TASK REQUIREMENTS: Starting at the line that contains "Where should I" and ending at the last line, format the lines as a numbered list, skipping blank lines. Omit the pictures from your list.
####
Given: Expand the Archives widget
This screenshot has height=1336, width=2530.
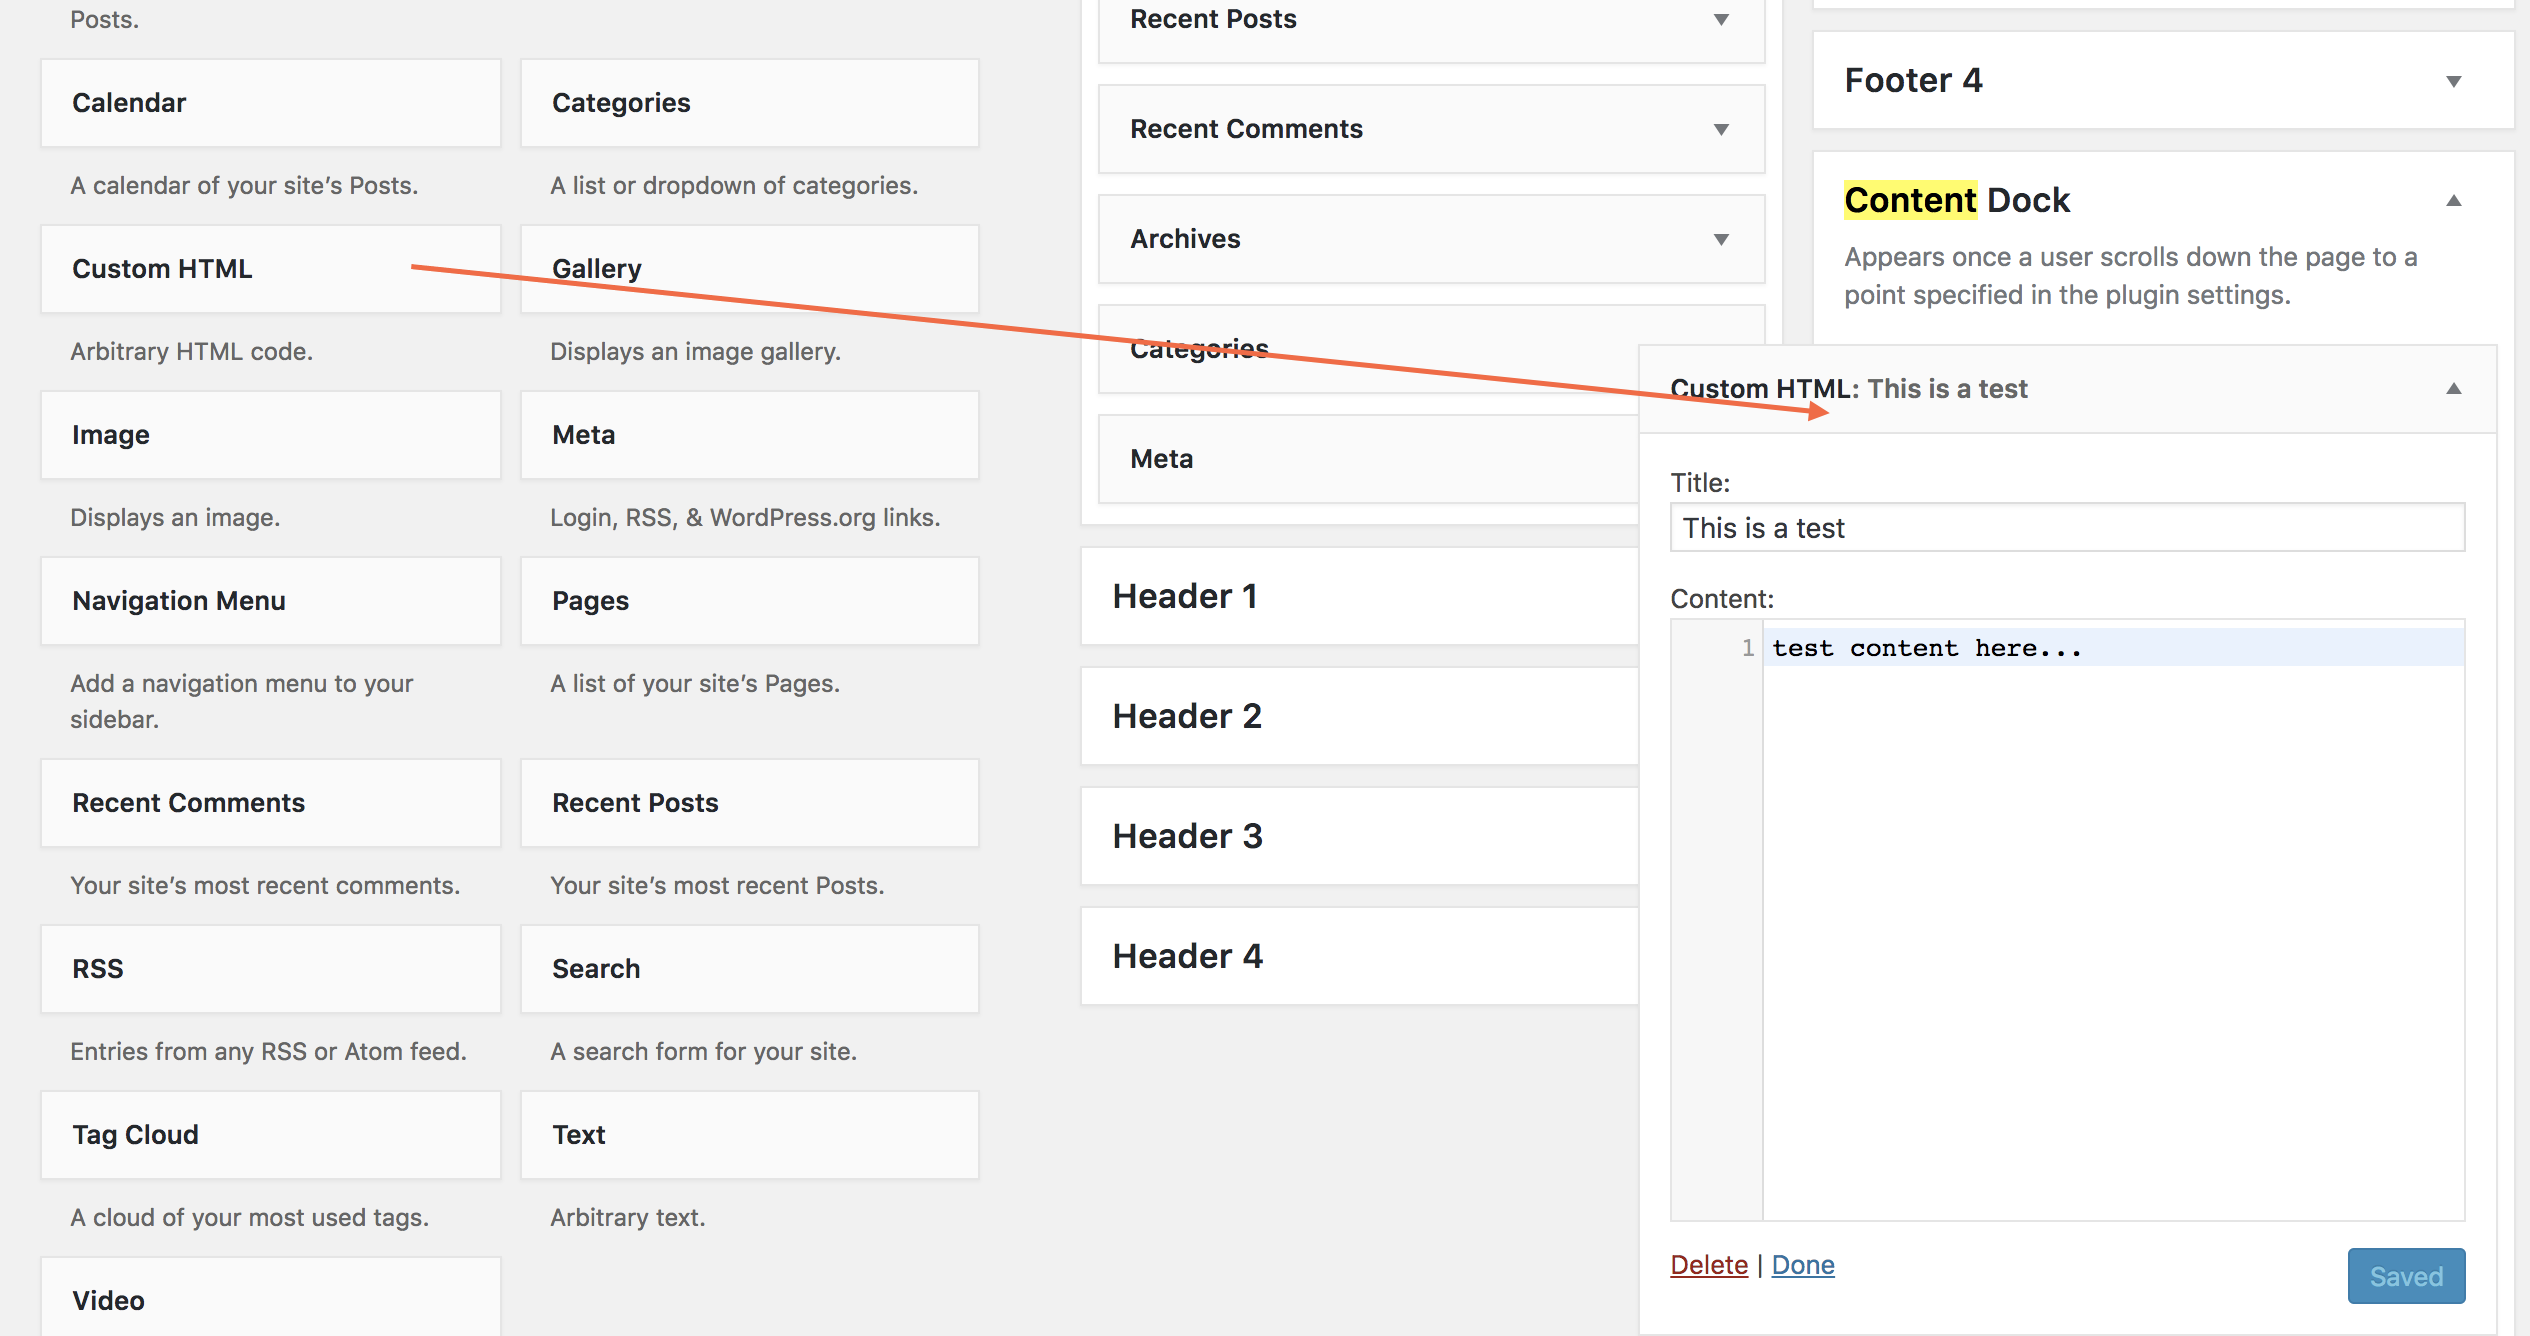Looking at the screenshot, I should coord(1721,239).
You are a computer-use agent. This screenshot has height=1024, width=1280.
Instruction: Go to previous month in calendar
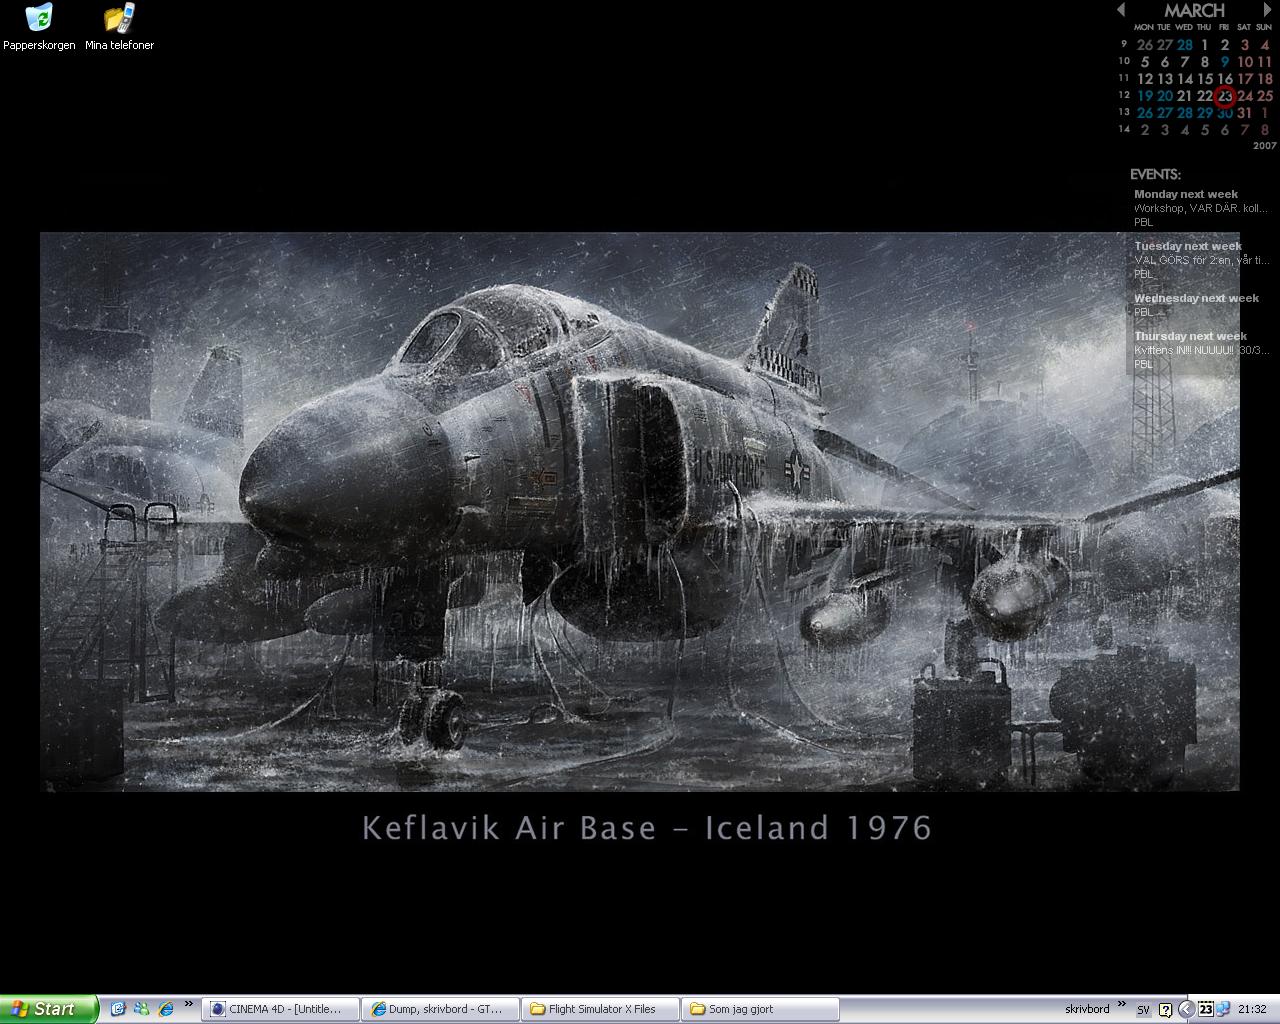1120,9
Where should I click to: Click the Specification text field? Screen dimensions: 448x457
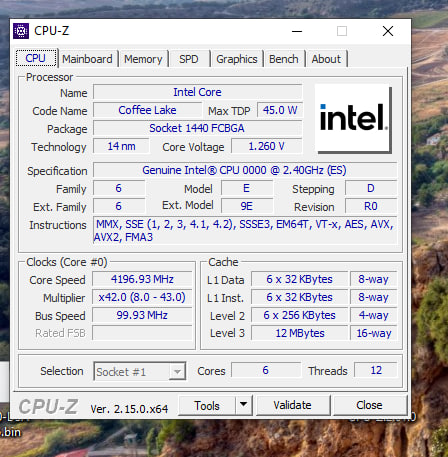coord(245,170)
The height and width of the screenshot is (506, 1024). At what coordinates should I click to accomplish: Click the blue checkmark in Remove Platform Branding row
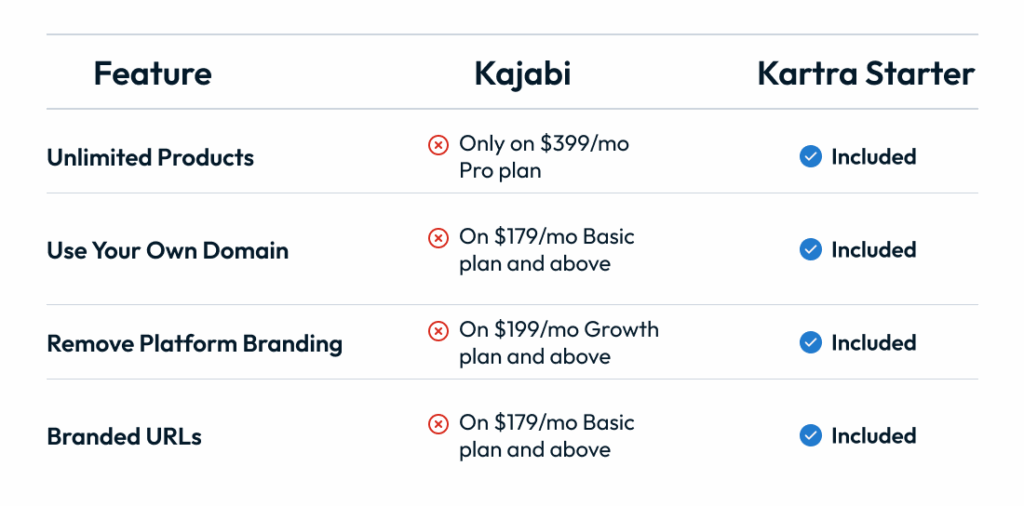point(811,343)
####
ANSWER TO THIS EXERCISE:
1. Where should I click to: Click the Specification text field? Screen dimensions: 448x457
2. coord(245,170)
3. The height and width of the screenshot is (506, 1024). At what coordinates should I click to accomplish: Click the blue checkmark in Remove Platform Branding row
4. point(811,343)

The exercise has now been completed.